Found Wanting
- Cover from first edition
- Author: Lin Carter
- Cover artist: Tim Jacobus
- Language: English
- Genre: Science fiction
- Publisher: DAW Books
- Publication date: 1985
- Publication place: United States
- Media type: Print (paperback)
- Pages: 220
- ISBN: 0-88677-050-5
- OCLC: 12176261
- Dewey Decimal: 813.54
- LC Class: PS3553.A7823

= Found Wanting =

1985 novel by Lin Carter

Found Wanting is a science fiction novel by American writer Lin Carter. It was first published in paperback by DAW Books in June 1985, and reissued in hardcover and trade paperback by Wildside Press in February 2008. An ebook edition was issued by Gateway/Orion in March 2020.

==Plot summary==
Kyon, an amnesiac gardener, wanders through the future domed city of Urbs in search of identity and purpose, experiencing it and its androgynous, pre-pubescent inhabitants as a series of wonders and terrors. Ultimately, Urbs is revealed as the last refuge of humanity on an environmentally devastated Earth, curated and maintained in a sort of stasis by benevolent reptilian aliens until the planet has been made habitable again. In a replay of the Garden of Eden story, Kyon and another of the inhabitants have been tested for worthiness and selected to achieve adulthood and begin the process of repopulating the regenerated Earth.

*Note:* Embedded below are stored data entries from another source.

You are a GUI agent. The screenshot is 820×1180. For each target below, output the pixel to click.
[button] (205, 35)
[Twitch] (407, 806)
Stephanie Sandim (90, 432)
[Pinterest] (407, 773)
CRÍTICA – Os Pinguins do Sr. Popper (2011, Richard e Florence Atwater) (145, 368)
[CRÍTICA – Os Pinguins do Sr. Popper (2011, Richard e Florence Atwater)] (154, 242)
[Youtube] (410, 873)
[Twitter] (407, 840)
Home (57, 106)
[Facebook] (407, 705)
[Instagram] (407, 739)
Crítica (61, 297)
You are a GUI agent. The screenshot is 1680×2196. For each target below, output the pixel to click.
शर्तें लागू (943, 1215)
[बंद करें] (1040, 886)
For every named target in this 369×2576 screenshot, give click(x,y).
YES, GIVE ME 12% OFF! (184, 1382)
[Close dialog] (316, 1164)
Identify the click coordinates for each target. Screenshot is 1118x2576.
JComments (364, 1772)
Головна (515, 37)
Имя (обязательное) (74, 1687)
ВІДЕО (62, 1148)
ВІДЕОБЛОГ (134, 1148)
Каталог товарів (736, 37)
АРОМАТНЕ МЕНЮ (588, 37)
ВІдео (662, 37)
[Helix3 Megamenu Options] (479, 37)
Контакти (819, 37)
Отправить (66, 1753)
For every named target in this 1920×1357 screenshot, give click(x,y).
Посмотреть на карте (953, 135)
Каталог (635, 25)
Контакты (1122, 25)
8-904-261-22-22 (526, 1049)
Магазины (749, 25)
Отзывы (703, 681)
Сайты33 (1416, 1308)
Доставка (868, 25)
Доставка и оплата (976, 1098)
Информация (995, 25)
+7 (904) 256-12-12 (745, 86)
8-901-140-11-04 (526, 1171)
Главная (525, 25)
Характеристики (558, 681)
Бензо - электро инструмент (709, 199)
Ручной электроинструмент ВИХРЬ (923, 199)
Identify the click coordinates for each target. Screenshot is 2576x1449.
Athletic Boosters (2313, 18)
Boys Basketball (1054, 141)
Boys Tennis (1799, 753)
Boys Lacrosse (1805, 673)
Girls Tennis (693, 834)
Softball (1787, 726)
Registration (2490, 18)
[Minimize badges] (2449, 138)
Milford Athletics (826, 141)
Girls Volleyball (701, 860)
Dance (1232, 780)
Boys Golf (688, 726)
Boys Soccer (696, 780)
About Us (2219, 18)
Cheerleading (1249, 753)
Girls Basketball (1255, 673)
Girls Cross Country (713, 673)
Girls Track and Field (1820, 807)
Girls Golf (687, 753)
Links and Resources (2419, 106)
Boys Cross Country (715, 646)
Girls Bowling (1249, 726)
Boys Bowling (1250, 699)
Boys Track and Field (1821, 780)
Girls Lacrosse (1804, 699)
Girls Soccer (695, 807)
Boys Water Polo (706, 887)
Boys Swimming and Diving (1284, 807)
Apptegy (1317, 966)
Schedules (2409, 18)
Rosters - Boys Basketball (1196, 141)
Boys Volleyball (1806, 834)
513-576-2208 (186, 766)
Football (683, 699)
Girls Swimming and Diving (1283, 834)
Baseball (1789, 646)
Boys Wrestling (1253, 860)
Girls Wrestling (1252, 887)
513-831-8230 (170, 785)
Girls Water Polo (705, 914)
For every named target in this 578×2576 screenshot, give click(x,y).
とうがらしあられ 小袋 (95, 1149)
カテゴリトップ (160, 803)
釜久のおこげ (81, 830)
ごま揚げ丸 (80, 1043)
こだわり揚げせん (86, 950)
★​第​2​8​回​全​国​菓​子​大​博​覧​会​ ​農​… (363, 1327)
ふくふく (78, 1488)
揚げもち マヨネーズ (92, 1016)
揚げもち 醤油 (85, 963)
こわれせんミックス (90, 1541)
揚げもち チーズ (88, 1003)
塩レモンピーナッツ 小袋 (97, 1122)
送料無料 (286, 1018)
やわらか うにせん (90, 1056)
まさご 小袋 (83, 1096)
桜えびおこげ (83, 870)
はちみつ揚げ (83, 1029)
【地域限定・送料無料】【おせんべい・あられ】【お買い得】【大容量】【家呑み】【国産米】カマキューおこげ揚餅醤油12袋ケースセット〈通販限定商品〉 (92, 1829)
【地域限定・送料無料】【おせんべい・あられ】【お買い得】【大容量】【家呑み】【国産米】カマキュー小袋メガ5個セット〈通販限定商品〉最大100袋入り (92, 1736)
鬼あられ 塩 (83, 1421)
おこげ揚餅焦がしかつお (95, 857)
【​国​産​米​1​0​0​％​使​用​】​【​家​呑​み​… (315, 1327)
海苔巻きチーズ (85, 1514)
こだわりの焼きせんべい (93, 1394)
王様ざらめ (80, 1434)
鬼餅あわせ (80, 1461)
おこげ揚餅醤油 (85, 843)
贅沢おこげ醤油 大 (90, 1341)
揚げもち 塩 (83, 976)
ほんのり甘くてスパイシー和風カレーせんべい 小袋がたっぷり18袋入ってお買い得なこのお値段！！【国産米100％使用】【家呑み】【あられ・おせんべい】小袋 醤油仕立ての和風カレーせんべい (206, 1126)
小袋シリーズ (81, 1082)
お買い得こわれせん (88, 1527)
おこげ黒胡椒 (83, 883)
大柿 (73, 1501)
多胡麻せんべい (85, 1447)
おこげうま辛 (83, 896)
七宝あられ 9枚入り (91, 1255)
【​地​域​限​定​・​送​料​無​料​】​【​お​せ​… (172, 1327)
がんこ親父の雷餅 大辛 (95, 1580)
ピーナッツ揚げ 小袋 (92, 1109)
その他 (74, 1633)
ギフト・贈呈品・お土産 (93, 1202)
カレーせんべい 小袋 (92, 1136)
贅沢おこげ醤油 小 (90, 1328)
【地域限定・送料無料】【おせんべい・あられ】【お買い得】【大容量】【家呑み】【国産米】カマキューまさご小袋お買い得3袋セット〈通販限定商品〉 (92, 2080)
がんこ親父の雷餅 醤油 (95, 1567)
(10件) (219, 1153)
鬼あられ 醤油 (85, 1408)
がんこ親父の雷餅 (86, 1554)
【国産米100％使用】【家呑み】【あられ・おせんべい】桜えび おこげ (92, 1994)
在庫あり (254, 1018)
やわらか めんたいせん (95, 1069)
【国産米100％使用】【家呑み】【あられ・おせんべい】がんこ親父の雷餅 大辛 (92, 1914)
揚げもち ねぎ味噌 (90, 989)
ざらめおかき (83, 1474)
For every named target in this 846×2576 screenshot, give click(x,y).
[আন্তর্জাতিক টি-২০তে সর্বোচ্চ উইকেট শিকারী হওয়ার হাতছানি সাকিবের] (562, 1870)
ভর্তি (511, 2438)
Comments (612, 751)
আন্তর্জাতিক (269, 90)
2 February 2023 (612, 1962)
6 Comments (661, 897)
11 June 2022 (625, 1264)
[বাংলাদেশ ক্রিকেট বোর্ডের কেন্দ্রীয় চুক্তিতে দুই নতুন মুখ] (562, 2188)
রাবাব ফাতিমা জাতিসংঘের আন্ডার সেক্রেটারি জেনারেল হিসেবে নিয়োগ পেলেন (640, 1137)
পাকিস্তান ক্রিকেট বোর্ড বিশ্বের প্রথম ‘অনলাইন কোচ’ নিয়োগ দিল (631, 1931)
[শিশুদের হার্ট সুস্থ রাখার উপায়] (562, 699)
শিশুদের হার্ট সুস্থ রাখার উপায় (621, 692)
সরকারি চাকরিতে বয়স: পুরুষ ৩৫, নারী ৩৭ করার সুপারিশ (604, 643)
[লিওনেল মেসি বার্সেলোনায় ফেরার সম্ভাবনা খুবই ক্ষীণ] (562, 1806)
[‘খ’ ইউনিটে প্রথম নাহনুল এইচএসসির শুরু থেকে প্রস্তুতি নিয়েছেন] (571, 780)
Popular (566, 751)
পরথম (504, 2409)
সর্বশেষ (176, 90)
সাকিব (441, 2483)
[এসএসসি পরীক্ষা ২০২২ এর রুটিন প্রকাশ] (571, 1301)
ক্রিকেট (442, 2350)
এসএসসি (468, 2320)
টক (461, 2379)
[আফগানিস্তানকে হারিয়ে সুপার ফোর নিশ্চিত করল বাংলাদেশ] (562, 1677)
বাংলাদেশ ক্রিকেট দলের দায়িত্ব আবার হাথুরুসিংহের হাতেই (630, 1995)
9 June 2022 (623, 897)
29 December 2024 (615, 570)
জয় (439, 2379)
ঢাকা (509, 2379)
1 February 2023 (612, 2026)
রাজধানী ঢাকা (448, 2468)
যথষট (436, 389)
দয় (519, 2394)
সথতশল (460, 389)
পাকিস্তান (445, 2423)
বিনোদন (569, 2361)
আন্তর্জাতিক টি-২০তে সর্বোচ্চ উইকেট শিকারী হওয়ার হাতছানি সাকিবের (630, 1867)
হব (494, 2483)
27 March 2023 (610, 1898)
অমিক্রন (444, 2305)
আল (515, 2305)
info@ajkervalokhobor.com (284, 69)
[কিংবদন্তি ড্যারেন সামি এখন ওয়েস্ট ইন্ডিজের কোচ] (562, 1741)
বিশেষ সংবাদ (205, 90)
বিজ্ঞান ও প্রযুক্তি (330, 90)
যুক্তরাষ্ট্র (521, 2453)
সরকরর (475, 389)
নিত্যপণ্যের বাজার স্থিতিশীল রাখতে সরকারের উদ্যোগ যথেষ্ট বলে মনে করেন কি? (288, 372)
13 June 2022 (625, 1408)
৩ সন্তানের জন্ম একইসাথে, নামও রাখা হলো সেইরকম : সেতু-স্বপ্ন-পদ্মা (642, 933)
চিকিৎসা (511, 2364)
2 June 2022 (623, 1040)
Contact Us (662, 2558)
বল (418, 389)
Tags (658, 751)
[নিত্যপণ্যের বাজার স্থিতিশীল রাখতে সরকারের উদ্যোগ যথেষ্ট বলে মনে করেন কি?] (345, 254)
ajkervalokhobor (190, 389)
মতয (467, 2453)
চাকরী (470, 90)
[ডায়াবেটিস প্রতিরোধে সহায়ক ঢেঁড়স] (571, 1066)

To indicate the androgyny of Urb's inhabitants, the author avoids the use of gendered pronouns throughout the novel, aside from a few slip-ups; the cover blurbs of the original edition spoils the conceit by referring to the main character as male.

==Reception==
Robert M. Price feels the book "seems to wander pointlessly for much of its length, recounting mildly interesting oddities like a gallery of 3-D pictures in which several people have taken up residence ... most of [which] seems to misfire." He finds that "the final tour-de-force is quite clever and explains ... the tone of the book up to that point, [but is] not sure it justifies it."